### Data for this exercise
— begin —
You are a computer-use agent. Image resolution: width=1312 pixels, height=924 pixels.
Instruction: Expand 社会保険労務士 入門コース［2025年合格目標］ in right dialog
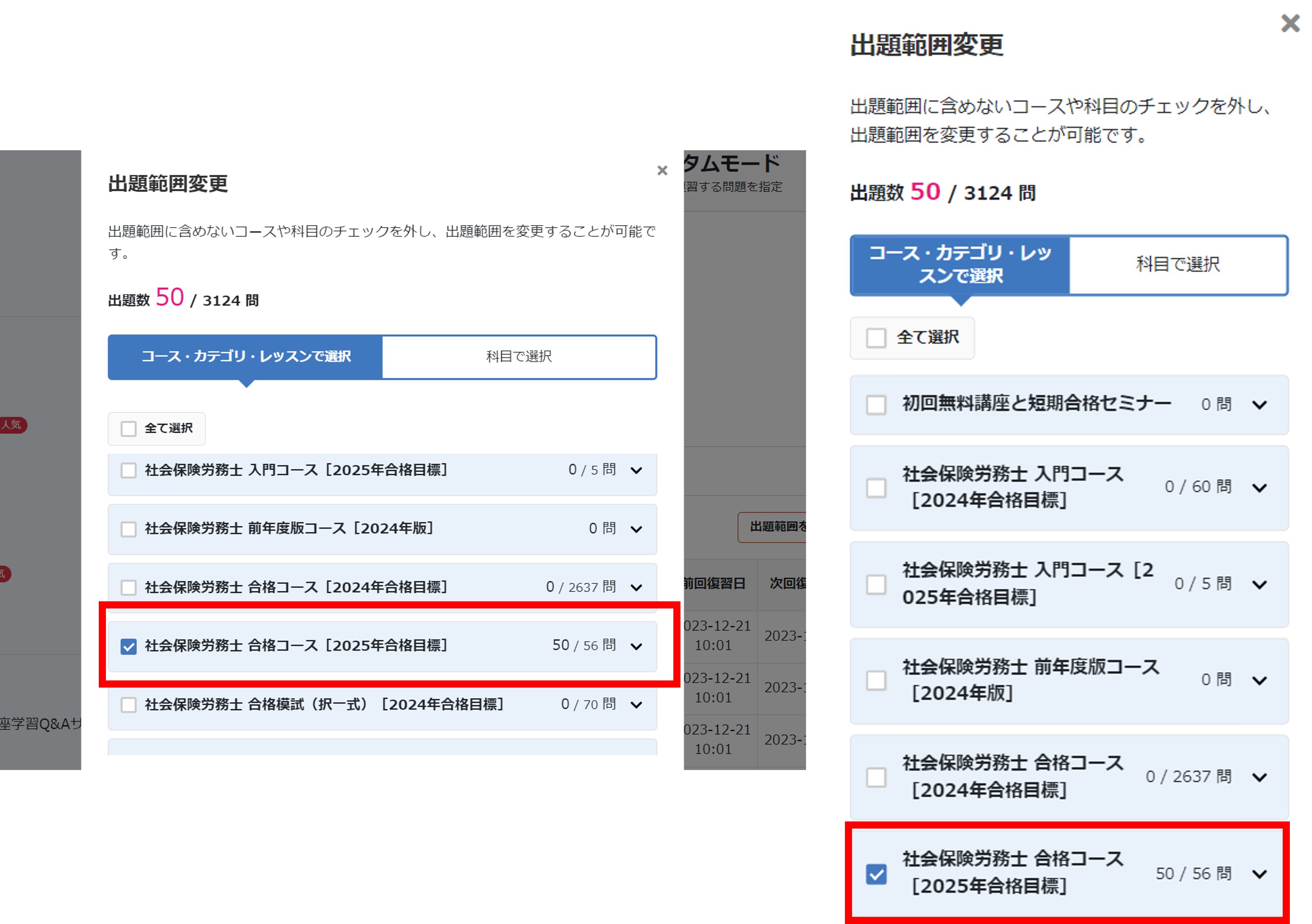coord(1261,584)
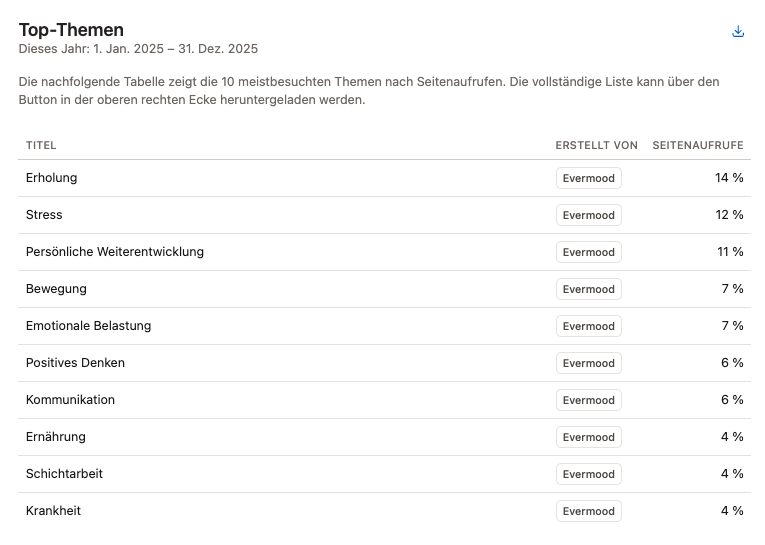
Task: Click the Evermood badge beside Stress
Action: [589, 215]
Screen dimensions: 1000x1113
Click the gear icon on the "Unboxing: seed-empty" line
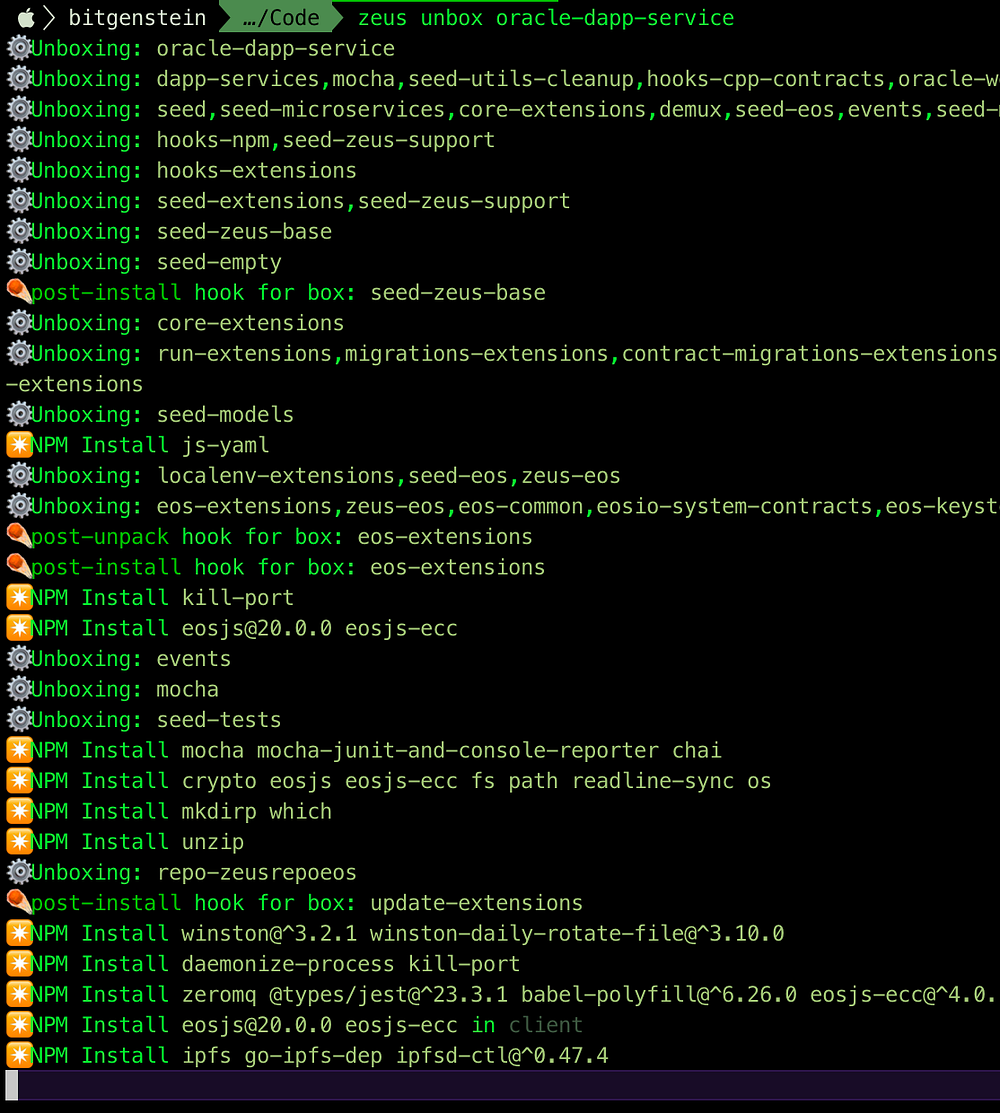[x=17, y=262]
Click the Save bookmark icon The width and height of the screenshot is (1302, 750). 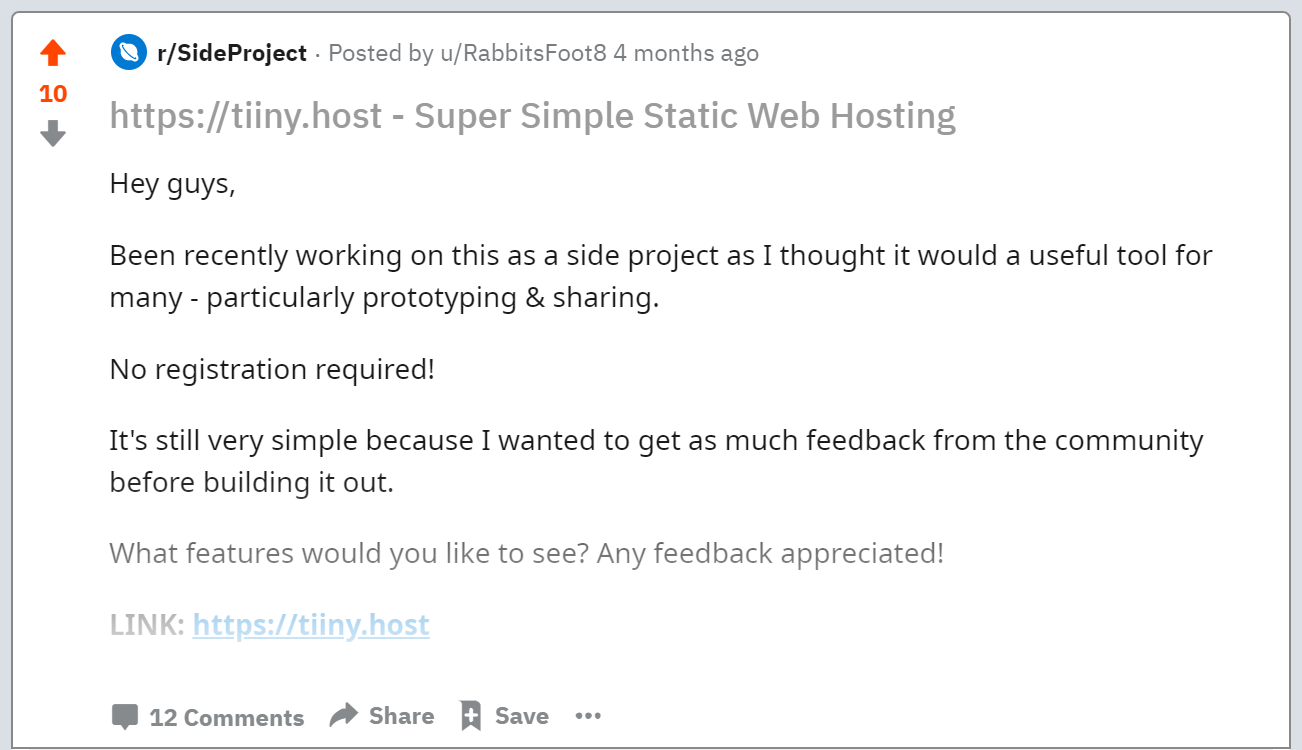pyautogui.click(x=471, y=716)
— end —
Rewrite the rows above that run from the start of the rows through the line containing "Action: [589, 215]", replacing "dialog" with "panel" and leaving everything else unchanged. Leave the pictures out of your answer.

You are a computer-use agent. Image resolution: width=1312 pixels, height=924 pixels.
Instruction: Expand 社会保険労務士 入門コース［2025年合格目標］ in right panel
coord(1261,584)
Task: Click the Evermood badge beside Stress
Action: [589, 215]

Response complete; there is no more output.